Windows Azure SQL Database Marketplace
As a follow-up to my March 1 posting, I want to share the findings of our root cause analysis of the service disruption of February 29th. We know that many of our customers were impacted by this event and we want to be transparent about what happened, what issues we found, how we plan to address these issues, and how we are learning from the incident to prevent a similar occurrence in the future.
Again, we sincerely apologize for the disruption, downtime and inconvenience this incident has caused. We will be proactively issuing a service credit to our impacted customers as explained below. Rest assured that we are already hard at work using our learnings to improve Windows Azure.

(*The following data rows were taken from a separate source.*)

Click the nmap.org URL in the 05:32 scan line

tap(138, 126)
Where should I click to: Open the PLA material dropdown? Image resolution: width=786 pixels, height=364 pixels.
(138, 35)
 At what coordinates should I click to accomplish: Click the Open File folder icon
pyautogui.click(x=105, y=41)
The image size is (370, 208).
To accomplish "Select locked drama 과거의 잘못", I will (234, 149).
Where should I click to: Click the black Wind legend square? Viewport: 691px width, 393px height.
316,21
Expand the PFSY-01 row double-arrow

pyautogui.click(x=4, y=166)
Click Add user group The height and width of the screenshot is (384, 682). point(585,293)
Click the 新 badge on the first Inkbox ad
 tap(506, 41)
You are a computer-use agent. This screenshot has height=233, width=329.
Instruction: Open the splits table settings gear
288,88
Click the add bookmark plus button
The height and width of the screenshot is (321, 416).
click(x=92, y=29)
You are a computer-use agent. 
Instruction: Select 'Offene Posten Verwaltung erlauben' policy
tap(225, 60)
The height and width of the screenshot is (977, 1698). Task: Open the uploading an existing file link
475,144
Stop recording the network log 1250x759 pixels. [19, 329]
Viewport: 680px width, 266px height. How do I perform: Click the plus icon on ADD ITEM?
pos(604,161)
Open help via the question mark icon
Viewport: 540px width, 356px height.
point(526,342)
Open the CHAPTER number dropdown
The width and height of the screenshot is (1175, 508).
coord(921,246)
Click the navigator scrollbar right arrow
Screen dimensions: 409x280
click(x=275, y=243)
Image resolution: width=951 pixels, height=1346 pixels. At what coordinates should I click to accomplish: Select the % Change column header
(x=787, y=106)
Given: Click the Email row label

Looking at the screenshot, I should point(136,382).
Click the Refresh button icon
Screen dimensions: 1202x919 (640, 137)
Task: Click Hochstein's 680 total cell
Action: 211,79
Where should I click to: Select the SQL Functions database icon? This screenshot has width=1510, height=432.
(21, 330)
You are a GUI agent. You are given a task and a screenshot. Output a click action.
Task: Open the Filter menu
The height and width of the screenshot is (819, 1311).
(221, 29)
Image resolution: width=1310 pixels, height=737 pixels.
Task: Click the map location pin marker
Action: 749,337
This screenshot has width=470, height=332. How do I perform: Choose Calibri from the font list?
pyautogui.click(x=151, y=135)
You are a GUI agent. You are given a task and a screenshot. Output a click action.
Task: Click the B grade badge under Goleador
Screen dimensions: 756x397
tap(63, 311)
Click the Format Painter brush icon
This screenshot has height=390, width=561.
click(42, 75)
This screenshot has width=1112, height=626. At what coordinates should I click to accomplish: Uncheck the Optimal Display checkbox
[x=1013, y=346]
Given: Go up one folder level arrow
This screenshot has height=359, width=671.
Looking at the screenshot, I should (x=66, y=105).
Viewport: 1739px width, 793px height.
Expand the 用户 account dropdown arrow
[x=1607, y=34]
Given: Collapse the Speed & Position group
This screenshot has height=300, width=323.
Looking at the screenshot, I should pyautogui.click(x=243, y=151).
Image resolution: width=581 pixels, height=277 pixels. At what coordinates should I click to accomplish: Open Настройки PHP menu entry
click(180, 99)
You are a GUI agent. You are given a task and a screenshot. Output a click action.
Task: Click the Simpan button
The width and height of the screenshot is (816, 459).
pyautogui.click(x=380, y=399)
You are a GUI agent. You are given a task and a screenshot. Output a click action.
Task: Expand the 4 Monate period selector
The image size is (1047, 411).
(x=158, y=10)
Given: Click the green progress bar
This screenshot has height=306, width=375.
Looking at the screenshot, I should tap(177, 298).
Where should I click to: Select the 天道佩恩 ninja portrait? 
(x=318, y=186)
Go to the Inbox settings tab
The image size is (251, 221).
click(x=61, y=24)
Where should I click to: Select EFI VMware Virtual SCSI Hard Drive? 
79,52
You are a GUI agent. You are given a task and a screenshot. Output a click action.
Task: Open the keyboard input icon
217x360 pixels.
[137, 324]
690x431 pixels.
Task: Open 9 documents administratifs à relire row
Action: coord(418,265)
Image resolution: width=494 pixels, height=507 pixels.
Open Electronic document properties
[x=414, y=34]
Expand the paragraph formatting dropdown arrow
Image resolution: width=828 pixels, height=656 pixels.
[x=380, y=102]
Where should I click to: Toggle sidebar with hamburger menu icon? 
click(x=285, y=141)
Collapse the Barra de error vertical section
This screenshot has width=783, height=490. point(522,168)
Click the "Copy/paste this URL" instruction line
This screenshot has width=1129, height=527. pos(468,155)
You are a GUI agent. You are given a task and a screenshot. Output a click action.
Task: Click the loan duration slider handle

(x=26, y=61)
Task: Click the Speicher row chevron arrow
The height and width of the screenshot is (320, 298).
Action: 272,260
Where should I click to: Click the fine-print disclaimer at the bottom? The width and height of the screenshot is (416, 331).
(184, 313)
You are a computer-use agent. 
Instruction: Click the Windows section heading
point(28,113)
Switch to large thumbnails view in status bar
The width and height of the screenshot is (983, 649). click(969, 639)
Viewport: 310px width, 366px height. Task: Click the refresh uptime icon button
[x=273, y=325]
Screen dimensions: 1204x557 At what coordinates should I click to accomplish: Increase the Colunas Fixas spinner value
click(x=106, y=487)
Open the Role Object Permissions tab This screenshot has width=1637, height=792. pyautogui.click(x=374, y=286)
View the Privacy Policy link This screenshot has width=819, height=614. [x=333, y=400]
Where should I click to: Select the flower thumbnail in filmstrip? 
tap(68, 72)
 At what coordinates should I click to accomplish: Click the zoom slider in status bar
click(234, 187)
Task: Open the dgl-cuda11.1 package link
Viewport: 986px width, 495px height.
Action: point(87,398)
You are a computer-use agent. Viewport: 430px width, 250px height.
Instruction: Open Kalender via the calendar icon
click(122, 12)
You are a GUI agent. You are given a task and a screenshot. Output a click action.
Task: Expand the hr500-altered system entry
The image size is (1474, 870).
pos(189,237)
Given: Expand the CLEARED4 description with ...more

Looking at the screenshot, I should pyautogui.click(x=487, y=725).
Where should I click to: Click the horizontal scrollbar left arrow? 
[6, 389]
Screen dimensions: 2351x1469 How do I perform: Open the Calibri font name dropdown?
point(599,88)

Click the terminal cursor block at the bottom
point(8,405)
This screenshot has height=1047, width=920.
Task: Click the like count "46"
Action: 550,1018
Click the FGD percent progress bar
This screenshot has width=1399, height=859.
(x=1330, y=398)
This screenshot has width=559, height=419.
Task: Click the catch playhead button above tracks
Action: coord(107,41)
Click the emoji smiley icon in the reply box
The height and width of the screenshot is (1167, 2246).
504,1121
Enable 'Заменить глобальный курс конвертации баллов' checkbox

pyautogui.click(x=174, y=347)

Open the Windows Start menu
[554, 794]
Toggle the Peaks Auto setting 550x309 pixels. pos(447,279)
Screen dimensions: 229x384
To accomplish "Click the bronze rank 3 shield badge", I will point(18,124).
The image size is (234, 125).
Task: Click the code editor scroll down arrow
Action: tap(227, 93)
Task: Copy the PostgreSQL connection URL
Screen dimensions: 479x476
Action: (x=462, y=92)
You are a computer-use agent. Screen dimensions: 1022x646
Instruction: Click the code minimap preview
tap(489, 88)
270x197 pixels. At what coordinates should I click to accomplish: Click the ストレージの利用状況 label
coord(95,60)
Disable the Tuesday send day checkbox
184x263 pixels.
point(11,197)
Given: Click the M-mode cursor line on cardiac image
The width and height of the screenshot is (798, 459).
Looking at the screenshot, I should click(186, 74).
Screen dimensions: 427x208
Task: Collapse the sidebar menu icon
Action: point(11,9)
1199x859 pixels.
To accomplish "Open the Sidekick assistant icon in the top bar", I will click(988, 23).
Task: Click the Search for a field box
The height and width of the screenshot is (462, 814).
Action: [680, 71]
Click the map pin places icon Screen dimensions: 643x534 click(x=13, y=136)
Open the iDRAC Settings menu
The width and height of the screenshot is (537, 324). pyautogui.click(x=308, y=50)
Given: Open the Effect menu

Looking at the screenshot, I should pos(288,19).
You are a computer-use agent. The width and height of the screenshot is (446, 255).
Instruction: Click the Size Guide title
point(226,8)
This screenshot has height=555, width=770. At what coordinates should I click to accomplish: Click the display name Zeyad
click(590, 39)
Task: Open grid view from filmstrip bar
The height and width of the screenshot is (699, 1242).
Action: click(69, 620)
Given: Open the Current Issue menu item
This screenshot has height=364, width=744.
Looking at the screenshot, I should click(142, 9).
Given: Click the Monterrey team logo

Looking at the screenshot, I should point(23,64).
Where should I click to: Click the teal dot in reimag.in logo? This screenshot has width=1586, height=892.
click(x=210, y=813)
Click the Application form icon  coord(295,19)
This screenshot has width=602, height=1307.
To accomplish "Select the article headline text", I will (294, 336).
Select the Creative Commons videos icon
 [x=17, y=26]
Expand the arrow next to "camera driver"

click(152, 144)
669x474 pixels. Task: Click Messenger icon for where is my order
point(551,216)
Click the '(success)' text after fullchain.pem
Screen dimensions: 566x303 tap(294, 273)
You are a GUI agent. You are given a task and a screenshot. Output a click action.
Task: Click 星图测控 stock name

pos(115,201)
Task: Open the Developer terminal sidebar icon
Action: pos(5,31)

Windows Azure comprises many different services, including Compute, Storage, Networking and higher-level services like Service Bus and SQL Azure. This partial service outage impacted Windows Azure Compute and dependent services: Access Control Service (ACS), Windows Azure Service Bus, SQL Azure Portal, and Data Sync Services. It did not impact Windows Azure Storage or SQL Azure.
While the trigger for this incident was a specific software bug, Windows Azure consists of many components and there were other interactions with normal operations that complicated this disruption. There were two phases to this incident. The first phase was focused on the detection, response and fix of the initial software bug. The second phase was focused on the handful of clusters that were impacted due to unanticipated interactions with our normal servicing operations that were underway. Understanding the technical details of the issue requires some background on the functioning of some of the low-level Windows Azure components.
In Windows Azure, cloud applications consist of virtual machines running on physical servers in Microsoft datacenters. Servers are grouped into “clusters” of about 1000 that are each independently managed by a scaled-out and redundant platform software component called the Fabric Controller (FC), as depicted in Figure 1. Each FC manages the lifecycle of applications running in its cluster, provisions and monitors the health of the hardware under its control. It executes both autonomic operations, like reincarnating virtual machine instances on healthy servers when it determines that a server has failed, as well as application-management operations like deploying, updating and scaling out applications. Dividing the datacenter into clusters isolates faults at the FC level, preventing certain classes of errors from affecting servers beyond the cluster in which they occur.
Figure 1. Clusters and Fabric Controllers
Part of Windows Azure’s Platform as a Service (PaaS) functionality requires its tight integration with applications that run in VMs through the use of a “guest agent” (GA) that it deploys into the OS image used by the VMs, shown in Figure 2. Each server has a “host agent” (HA) that the FC leverages to deploy application secrets, like SSL certificates that an application includes in its package for securing HTTPS endpoints, as well as to “heart beat” with the GA to determine whether the VM is healthy or if the FC should take recovery actions.
Figure 2. Host Agent and Guest Agent Initialization
So that the application secrets, like certificates, are always encrypted when transmitted over the physical or logical networks, the GA creates a “transfer certificate” when it initializes. The first step the GA takes during the setup of its connection with the HA is to pass the HA the public key version of the transfer certificate. The HA can then encrypt secrets and because only the GA has the private key, only the GA in the target VM can decrypt those secrets.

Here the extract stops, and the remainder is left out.